I have been on about four engagements in a row this year where we are looking at SQL performance on VMWare or Hyper-V.
Here is a list of common things that you can do with virtualisation that may adversely affect SQL performance. Most of them also apply to physical environments, for example if you are consolidating SQL onto multiple instances.
- Using a large Shared disk group for all virtual workloads
- Mounting the VHD to VMWare disk on a server file system (instead of pass though disks)
- Using a large disk pool when only one controller can own the disk group (some SAN’s are limited in this way and some are not)
- Overcommiting CPU
- Overcommiting Memory
- Not using 64k block size and allocation unit size
- Not using Volume alignment (on guest and host)

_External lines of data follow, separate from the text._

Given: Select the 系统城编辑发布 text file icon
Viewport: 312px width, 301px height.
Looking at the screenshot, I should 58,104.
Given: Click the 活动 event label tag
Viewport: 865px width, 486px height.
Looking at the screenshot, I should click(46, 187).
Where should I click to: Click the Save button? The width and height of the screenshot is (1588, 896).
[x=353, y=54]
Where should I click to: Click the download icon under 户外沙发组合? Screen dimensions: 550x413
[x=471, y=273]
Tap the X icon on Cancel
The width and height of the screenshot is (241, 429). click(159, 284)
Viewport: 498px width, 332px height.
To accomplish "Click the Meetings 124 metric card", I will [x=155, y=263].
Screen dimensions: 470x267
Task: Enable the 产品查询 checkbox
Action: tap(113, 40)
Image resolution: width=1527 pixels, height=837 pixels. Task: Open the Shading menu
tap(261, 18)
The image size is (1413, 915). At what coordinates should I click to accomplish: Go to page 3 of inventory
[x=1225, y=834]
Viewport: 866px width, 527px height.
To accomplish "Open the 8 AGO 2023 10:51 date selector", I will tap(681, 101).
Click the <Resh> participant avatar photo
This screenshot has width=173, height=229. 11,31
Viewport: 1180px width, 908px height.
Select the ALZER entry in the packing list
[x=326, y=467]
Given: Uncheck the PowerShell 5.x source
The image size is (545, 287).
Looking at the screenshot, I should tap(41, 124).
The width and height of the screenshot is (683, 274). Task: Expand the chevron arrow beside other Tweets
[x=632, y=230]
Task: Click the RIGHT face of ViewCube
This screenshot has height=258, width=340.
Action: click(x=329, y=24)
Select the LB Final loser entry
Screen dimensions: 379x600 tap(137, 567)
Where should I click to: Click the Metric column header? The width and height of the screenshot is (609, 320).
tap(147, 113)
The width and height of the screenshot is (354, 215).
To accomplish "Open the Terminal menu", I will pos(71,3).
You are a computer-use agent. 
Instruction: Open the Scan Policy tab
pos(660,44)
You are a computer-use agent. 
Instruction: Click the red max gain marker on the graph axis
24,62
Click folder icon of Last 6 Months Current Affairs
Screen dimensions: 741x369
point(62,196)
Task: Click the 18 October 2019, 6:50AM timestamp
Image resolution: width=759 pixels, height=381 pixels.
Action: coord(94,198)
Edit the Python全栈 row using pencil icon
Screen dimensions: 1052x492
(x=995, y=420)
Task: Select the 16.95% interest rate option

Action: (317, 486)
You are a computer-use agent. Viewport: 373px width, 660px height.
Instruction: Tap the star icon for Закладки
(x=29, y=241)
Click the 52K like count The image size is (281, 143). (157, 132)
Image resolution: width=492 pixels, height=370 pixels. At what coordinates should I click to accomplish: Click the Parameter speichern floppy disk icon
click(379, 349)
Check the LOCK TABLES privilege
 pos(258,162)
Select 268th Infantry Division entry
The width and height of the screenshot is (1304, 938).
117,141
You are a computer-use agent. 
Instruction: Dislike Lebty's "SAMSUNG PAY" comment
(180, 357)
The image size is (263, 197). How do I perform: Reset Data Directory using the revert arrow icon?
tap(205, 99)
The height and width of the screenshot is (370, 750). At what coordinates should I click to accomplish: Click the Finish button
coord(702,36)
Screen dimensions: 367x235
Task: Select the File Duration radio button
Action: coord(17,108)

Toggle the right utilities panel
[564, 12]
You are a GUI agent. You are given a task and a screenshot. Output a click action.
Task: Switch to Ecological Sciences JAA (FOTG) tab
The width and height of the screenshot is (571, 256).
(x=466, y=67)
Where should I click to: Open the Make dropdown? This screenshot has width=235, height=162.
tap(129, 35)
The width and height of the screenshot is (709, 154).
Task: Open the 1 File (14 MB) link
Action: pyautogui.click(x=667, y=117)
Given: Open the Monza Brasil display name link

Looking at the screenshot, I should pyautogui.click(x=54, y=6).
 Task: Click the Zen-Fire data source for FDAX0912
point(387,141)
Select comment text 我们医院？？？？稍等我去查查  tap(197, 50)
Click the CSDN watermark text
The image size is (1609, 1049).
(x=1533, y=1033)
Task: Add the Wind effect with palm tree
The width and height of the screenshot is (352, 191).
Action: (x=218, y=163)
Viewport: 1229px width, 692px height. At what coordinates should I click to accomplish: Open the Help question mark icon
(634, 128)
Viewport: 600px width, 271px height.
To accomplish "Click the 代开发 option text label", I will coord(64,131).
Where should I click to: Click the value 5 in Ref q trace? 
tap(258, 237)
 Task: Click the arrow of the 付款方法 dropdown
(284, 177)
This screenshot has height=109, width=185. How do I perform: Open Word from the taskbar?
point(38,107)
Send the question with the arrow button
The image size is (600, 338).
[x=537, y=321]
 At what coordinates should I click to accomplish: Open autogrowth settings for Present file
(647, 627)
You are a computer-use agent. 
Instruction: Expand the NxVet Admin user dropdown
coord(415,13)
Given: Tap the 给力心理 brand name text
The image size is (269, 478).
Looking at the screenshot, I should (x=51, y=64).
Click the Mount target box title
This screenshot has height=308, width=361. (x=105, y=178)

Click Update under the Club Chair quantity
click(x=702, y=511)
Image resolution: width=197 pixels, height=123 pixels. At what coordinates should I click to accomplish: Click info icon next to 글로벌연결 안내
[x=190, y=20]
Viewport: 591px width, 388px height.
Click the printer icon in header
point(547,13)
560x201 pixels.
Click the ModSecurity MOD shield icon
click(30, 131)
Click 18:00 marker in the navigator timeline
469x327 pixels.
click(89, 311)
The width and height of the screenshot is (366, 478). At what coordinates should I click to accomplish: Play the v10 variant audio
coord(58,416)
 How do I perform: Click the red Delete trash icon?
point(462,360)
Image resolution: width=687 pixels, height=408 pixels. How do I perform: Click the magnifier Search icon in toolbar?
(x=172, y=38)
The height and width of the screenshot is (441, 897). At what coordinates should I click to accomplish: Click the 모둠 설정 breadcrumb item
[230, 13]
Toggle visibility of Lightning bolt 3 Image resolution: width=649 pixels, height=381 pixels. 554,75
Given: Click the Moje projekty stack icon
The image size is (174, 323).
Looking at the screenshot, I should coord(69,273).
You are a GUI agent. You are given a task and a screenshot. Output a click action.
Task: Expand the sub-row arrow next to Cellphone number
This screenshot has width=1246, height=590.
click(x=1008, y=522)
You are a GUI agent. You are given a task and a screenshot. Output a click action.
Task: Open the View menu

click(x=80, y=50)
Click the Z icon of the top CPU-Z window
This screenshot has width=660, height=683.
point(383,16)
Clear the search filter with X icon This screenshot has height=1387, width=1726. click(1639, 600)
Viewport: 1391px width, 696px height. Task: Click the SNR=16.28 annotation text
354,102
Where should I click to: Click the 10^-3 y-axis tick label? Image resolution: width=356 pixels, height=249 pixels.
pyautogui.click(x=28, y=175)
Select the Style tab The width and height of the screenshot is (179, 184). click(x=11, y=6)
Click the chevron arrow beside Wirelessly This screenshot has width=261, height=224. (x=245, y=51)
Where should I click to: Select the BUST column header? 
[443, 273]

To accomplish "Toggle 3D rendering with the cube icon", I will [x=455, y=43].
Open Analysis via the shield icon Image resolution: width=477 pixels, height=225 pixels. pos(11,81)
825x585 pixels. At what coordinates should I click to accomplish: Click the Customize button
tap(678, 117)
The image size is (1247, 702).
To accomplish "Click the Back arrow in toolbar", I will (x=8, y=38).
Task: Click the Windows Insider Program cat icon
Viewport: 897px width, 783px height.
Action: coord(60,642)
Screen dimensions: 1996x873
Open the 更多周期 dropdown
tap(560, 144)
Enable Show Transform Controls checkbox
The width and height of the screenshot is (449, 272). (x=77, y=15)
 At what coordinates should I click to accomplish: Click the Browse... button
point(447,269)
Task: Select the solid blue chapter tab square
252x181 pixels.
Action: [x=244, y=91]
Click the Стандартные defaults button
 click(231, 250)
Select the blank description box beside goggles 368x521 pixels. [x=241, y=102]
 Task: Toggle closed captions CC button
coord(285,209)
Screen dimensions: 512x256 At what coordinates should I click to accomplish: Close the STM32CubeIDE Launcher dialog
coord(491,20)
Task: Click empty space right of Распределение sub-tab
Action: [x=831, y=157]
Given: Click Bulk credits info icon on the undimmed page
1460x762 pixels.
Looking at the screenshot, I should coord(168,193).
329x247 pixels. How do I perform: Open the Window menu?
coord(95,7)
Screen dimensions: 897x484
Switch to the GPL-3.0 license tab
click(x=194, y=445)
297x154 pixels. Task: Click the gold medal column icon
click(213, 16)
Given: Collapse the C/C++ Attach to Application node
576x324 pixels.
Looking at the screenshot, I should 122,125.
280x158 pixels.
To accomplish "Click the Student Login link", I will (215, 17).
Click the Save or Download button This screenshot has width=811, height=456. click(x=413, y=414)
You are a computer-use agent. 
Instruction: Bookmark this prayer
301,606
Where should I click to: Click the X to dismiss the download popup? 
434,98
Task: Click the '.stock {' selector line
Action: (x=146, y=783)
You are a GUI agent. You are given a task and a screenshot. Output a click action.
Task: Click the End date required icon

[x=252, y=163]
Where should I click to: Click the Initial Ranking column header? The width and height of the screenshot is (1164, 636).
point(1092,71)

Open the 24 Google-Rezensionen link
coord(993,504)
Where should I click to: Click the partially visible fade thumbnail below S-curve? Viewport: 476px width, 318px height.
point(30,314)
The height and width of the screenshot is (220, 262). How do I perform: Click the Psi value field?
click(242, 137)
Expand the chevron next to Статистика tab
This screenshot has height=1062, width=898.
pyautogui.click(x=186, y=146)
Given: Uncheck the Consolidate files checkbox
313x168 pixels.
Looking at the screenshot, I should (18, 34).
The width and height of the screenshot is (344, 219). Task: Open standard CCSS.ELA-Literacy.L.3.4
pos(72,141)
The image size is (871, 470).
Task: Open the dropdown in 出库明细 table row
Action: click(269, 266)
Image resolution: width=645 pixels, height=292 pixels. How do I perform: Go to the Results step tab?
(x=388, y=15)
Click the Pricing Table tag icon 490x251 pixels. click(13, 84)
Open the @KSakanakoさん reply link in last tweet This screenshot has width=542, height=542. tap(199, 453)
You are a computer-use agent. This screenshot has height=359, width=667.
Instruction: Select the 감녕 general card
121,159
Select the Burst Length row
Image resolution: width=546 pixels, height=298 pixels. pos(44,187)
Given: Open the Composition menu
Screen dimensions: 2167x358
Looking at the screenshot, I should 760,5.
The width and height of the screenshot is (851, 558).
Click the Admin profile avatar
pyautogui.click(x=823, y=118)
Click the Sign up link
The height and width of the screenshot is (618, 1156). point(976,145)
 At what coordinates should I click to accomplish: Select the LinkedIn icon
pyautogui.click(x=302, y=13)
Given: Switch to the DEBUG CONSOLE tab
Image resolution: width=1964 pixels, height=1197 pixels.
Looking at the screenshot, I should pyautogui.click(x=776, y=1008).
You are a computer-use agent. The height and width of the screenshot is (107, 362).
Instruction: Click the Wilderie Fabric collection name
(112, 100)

- Using dynamic disks (much better in Hyper-V R2, but still not generally recommended)
- Not ensuring Logs are on dedicated spindles
- Not using multiple HBA channels on larger workloads
- Sharing a switch between data, network and CSV
- Not using CPU affinity (some virtualisation platforms support affinity)
- Not using an “enlightened” operating system (Hyper-V)
- Running multiple VM’s on a single host slightly decreases throughout, but this is kinda the point of virtualisation so hard to avoid.
- Running lots of SQL Servers on one host and having too few HBA cards or a low queue depth
- Running 32 bit SQL Server guest on workloads that need lot of memory.
- Not pre-sizing TempDB
- not planning for database growth events
The top one item (use of a shared disk group) is a very common configuration for disks, especially when using the clustered shared disk volumes. But we know they will adversely affect performance, so what to do ? ban these configurations?
A more practical approach may be to just accept that your latency for SQL Server will be slightly worse than it could be and to invest in making the disk infrastructure perform better, so we work out at the same performance on virtual environment as we would on the physical.
For example if you know that a shared disk volume is going to add 1ms+, can we add more spindles to the disk pool to take away 1ms + from the latency.
If we do need to use a shared disk pool, can we at least separate OLTP and reporting/data warehouse workloads into two disk pools. One might be suitable for RAID 5/6 with spikes in sequential IOPS and one might lean towards RAID 10 with mainly random IOPS and a larger reliance on writes.
If we are overcommiting CPU, as we have lots of SQL Servers only using 5% of CPU, can we dedicate CPU’s for the one mission critical ERP database.
If we are sharing Logs, can we at least dedicate a disk group to shared Logs and allocate a dedicated log disk to the 1 or two critical workloads.
Cindy Gross has a great blog article on troubleshooting SQL Server on VMWare and associated white papers which is well worth a read.